The pandemic is hurting working mothers, but policy changes can help

Taryn Morrissey | Feb 24, 2021

Parenting young children has always been difficult and expensive, but the pandemic has made it even harder – and mothers are bearing the brunt.

First, the country’s worst economic crisis since the Great Depression has resulted in millions of lost jobs. More than 52 million Americans who live in households with children experienced a loss of employment between March and early November 2020. Job and income loss have affected a wide range of families, but disproportionately women of color.

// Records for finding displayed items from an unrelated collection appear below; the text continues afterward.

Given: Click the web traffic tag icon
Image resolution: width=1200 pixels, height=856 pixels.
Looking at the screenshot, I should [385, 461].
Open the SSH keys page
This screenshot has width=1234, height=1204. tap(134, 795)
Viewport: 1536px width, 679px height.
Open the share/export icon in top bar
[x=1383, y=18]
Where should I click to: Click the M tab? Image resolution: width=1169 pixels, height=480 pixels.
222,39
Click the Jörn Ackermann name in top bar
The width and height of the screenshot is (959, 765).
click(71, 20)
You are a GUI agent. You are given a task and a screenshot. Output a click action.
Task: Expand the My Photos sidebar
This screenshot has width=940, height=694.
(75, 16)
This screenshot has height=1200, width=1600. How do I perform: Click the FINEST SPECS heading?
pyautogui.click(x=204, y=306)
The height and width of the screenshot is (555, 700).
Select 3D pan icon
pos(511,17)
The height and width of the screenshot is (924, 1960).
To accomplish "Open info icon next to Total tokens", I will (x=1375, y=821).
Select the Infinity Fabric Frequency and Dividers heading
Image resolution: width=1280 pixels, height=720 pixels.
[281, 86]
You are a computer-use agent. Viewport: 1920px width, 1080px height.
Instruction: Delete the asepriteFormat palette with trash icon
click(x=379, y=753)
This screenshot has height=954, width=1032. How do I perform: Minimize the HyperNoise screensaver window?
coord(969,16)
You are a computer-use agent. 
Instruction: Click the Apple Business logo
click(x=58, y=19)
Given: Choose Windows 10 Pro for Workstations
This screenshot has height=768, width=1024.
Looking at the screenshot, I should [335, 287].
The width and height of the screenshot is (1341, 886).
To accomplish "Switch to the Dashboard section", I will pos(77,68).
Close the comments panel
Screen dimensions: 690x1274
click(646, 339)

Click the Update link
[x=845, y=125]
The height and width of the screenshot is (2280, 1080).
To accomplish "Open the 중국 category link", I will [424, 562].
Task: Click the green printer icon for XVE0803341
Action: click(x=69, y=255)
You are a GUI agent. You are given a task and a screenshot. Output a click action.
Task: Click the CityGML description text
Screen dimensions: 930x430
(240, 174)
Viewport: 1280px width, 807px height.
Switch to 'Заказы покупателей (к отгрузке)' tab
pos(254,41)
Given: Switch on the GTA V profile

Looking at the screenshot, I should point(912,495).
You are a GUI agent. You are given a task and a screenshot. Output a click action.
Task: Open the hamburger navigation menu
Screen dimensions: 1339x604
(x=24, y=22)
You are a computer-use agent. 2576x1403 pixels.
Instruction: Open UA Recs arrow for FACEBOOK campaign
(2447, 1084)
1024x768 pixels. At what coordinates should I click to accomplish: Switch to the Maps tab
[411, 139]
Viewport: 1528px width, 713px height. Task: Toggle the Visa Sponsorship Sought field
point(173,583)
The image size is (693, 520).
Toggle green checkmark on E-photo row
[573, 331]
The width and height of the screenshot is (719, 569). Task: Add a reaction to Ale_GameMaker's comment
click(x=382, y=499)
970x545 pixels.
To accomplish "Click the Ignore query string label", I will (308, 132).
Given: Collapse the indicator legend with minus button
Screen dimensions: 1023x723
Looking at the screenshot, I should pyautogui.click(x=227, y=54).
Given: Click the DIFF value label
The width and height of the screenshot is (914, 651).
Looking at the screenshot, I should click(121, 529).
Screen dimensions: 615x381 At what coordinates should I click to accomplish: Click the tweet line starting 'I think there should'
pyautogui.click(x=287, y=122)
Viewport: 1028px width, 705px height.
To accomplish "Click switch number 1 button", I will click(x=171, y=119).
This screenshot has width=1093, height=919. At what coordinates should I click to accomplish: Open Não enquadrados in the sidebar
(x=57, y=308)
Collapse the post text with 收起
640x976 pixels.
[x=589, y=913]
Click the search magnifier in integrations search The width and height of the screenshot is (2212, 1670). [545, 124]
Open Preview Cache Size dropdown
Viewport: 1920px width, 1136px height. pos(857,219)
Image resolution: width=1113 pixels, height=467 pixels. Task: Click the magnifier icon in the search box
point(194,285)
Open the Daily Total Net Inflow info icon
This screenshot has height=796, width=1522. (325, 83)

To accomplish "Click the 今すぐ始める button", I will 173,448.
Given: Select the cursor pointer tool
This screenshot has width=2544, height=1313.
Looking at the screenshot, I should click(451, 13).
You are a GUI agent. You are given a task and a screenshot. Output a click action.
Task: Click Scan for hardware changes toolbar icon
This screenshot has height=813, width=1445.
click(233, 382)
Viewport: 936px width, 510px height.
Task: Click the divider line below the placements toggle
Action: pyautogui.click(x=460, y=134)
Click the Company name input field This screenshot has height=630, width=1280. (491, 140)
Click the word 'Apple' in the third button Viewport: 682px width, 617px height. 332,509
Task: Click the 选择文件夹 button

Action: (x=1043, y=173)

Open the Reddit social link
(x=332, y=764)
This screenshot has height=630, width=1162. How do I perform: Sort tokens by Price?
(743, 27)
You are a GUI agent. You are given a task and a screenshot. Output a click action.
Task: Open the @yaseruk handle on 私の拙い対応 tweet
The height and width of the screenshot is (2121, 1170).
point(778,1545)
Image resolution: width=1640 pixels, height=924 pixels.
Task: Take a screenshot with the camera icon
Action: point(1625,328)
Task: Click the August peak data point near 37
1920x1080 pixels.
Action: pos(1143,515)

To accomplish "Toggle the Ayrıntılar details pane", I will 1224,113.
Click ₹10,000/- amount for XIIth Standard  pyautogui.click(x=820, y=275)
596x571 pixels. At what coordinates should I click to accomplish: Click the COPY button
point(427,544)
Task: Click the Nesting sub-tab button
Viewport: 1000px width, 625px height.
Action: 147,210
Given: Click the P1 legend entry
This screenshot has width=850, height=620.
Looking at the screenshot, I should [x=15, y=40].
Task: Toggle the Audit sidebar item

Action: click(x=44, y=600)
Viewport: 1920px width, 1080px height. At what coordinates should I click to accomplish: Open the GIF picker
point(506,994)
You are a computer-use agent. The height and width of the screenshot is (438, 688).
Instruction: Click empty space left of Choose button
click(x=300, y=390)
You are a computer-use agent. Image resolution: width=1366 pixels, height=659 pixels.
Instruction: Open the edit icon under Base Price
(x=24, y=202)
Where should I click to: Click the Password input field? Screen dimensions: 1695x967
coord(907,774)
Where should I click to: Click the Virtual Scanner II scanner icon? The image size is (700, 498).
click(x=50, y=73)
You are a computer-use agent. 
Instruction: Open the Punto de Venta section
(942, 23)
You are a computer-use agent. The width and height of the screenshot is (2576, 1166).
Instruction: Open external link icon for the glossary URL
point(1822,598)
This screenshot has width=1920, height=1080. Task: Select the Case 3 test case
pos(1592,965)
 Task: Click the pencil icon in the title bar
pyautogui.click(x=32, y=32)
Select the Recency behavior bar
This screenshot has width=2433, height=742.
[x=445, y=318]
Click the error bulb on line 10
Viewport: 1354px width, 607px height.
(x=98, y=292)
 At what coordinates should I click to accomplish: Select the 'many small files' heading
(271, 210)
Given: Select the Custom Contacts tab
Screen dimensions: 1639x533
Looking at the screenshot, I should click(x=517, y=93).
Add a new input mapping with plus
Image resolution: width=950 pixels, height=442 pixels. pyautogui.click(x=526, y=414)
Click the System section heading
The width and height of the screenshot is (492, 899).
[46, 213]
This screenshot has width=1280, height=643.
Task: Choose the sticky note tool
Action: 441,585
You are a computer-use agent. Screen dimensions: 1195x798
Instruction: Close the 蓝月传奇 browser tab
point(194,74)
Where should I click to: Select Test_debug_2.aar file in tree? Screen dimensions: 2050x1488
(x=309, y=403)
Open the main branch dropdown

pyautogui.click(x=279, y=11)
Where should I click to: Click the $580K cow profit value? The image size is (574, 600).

Second, millions of children in the United States are spending zero hours at school or at child care due to school and program closures. Nearly half of all licensed child care slots – 4.5 million slots – across the country may be permanently lost because of the pandemic. And child care was already in short supply and expensive prior to COVID-19.

Evidence suggests school closures have led to children’s learning loss as well as parents’ ability to work. For parents able to work from home, managing child care, virtual schooling, and work is very difficult and stressful, even more so if facing financial hardship. For essential workers or others who must be at work in person – who are more likely to be individuals of color – taking care of children and working is impossible. School and child care closures affects the entire economy, as an estimated one-third of American workers – about 50 million workers – have child caregiving responsibilities.

The lack of child care disproportionately affects mothers. Even before the pandemic, mothers shouldered the majority of family caregiving responsibilities, and on average earn less, compared to fathers. The pandemic’s school and child care closures have widened these wage and caregiving disparities and reinforced traditional gender roles. Mothers have been more likely to cut their work hours or leave the workforce all together to care for children. In September 2020 alone, about 865,000 women dropped out of the labor force compared to 216,000 men. Mothers’ lost wages and time out of the workforce reduces family income, retirement benefits, and negatively affects their career trajectories. Single mothers, who disproportionately live in poverty, have even fewer choices.

These child care problems are not new, nor are they intractable. For decades American parents have performed an exhausting dance of coordinating their own work demands with complicated, expensive patchwork of school, care, and activities for children. Low-income families who can’t afford the expense lose out.

Policy change can make sure parenting isn’t this hard. In the short-term, we need emergency spending for child care. Longer-term, we need increased public investment in child care subsidies, public preschool, and paid family leave – like those my coauthors and I recommend in our book, Cradle to Kindergarten: A new plan to combat inequality – to fix the structural problems that existed well before COVID-19. Investments in education and child care can go a long way to supporting the mothers and children who have borne the brunt of the harms of this pandemic – and in narrowing inequalities and promoting economic outcomes in the long term.